The report’s recommendations on how to better achieve equity in medical devices echo those made in the recently released US Government’s guidelines on addressing bias in medical AI, but with a sharper, more detailed focus:

  • on the specific problem of optical oximeters, as a workaround for current devices in circulation, clinicians and patients at home should be trained to pay more attention to the variation in readings across multiple applications and not make decisions on absolute thresholds. For new optical devices coming to market, standards for approval should include sufficient clinical data to demonstrate accuracy overall and in groups with darker skin tones (but the report conceded that the technological solution to this issues has a way to go).
  • More generally on medical AI, developers, research funders, regulators and users of AI devices must openly recognise and address the limitations of many commonly used datasets by obtaining more diverse and complete data.

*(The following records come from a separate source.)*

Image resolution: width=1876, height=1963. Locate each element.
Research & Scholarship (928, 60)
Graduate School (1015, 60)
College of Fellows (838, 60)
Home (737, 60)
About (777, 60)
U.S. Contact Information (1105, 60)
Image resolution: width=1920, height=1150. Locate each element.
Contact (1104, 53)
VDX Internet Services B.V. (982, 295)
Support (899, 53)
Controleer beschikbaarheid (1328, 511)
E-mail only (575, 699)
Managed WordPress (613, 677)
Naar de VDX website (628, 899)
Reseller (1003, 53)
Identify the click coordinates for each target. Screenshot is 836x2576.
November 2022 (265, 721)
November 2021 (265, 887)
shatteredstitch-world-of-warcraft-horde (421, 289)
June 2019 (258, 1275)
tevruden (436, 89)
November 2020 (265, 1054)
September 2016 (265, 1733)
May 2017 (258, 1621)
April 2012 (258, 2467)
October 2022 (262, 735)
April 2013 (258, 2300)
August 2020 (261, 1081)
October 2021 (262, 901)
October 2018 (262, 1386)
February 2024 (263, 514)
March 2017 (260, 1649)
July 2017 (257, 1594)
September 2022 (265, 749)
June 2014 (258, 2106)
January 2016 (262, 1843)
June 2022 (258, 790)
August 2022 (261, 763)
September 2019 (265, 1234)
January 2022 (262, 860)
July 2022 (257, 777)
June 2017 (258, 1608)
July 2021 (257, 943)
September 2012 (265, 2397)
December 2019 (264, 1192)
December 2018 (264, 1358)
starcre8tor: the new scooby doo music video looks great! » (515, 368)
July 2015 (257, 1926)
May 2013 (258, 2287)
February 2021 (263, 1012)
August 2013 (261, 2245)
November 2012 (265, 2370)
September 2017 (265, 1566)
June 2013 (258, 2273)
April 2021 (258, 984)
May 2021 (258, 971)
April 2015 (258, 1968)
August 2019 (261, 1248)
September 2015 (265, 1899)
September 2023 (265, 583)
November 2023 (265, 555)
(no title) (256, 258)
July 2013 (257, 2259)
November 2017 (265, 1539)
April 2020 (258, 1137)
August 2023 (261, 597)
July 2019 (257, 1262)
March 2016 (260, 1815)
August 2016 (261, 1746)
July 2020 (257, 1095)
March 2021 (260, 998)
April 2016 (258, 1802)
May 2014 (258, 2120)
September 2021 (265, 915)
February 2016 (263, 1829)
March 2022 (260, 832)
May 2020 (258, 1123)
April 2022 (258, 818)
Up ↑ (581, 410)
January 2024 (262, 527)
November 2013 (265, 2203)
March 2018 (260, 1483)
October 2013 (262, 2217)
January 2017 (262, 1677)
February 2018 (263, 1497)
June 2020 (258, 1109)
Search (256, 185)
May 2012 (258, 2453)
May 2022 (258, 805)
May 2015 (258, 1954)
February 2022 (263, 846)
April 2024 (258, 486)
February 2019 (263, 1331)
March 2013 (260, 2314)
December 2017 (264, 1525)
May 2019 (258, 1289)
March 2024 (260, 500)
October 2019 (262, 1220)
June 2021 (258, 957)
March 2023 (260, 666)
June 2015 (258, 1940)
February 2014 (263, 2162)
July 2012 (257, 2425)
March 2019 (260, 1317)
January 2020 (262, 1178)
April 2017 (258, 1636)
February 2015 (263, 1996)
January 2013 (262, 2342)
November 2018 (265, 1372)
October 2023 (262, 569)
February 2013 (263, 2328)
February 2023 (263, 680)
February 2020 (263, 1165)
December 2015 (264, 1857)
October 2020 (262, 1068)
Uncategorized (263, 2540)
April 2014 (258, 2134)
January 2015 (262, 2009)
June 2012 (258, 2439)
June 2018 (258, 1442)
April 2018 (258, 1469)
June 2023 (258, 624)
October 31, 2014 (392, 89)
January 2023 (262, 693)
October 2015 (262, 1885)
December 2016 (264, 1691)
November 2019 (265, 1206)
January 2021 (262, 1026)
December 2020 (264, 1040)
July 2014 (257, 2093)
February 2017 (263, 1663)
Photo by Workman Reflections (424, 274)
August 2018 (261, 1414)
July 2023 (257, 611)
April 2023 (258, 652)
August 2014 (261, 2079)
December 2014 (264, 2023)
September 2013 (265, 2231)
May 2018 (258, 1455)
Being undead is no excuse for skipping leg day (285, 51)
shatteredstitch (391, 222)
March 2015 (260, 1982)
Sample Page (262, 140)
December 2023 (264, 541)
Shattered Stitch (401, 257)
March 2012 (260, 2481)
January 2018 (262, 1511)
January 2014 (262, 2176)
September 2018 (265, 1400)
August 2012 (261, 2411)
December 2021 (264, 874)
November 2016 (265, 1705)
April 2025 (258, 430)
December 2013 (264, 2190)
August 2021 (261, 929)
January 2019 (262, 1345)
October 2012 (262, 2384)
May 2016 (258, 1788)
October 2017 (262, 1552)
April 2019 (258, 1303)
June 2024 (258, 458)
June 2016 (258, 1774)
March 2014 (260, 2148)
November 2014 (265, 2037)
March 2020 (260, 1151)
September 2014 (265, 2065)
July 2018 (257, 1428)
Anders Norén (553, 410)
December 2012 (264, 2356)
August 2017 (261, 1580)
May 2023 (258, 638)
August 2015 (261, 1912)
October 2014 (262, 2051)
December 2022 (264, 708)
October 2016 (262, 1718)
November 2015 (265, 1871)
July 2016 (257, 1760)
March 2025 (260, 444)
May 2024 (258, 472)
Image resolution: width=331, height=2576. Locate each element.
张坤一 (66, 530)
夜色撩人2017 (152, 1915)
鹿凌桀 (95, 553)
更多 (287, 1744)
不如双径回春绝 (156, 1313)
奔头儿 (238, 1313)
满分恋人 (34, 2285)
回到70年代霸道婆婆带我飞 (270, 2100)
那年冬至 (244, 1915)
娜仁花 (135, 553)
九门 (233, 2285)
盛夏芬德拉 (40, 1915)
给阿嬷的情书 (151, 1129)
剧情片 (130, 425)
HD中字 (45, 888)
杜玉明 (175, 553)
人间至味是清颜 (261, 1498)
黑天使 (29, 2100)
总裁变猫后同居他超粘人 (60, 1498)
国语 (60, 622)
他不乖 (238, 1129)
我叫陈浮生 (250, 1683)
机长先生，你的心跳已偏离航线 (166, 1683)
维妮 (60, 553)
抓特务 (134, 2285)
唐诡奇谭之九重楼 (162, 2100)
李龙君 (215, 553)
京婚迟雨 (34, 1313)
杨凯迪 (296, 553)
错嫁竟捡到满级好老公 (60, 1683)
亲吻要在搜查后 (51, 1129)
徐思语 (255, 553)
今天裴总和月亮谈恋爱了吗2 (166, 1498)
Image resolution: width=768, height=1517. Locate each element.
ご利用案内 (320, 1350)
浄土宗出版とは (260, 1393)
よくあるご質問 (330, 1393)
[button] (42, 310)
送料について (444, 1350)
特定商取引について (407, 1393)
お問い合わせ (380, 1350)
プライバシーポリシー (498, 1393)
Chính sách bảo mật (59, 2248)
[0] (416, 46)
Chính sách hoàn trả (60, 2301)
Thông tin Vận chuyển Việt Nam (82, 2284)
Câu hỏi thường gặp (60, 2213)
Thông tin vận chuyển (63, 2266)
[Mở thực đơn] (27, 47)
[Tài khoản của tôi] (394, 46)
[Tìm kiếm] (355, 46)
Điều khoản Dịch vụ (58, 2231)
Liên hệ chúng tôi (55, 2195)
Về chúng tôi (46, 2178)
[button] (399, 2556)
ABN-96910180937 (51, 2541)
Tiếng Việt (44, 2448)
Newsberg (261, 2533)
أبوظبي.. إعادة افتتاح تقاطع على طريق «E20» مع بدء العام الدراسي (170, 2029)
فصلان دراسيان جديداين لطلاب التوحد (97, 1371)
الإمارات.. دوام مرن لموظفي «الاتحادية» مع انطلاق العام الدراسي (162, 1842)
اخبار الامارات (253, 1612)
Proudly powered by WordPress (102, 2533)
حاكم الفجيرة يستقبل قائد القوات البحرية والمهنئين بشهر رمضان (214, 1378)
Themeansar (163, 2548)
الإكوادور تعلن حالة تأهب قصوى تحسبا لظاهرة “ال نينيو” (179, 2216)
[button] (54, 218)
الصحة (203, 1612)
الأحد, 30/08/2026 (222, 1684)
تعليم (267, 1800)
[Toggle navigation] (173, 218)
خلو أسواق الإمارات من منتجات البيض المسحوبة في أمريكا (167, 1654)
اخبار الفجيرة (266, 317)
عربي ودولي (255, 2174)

This will include making a concerted effort to build trust with minority and disadvantaged groups.
  • regulators should:
    • require developers and manufacturers to report the diversity of data used to train algorithms;
    • provide guidance that helps manufacturers enhance the curation and labelling of datasets by assessing bias, being transparent about limitations of the data, the device and the device evaluation, and how to mitigate or avoid performance biases; and
    • provide guidance that helps manufacturers enhance the curation and labelling of datasets for bias; and
  • the UK government and the medical profession must:
    • ensure professional training includes the potential for AI to undermine health equity, and how to identify and mitigate or remove unfair biases;
    • produce material for AI developers about equity and systemic and social determinants of racism and discrimination in health; and
    • ensure that clinical guideline bodies identify how health professionals can collaborate with other stakeholders to identify and mitigate unfair biases that may arise in the development and deployment of AI-assisted devices.
  • the medical device approval process in the UK should treat all medical AI, “other than the simplest and lowest risk technologies”, as falling into the medium risk or higher categories.
  • specifically on PRS:
    • the UK Government should fund a broad programme of research and consultation with the public, patients, and health professionals to fill the gaps in knowledge and understanding concerning PRS.
    • professional bodies and health education bodies should develop guidance for healthcare professionals on the equity and ethical challenges and limitations of applying PRS testing in patient care and population health programmes.